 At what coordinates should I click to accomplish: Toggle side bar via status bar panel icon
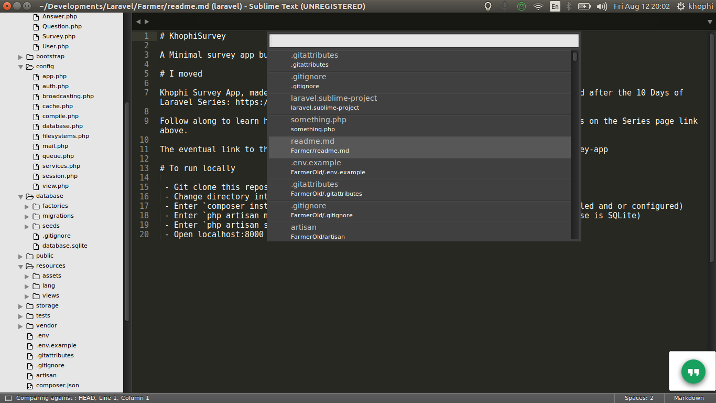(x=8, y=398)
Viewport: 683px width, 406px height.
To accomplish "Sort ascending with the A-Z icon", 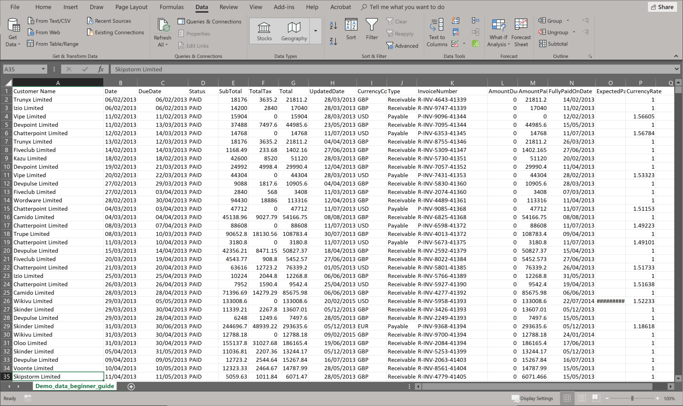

━━━

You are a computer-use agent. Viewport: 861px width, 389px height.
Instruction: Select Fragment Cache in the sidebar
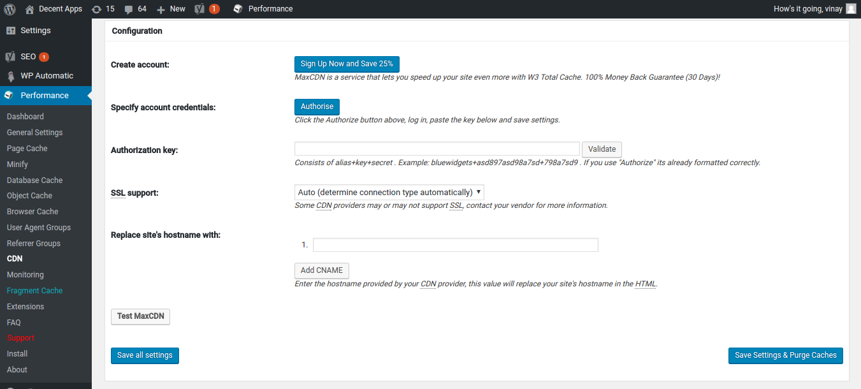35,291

━━━

Set down the part of the items that opens with the line containing "At what coordinates" and closes with the line containing "ascending with the", both lines included. Leave the pictures out of your answer.

 At what coordinates should I click to accomplish: Toggle side bar via status bar panel icon
(x=8, y=398)
Viewport: 683px width, 406px height.
To accomplish "Sort ascending with the A-Z icon", 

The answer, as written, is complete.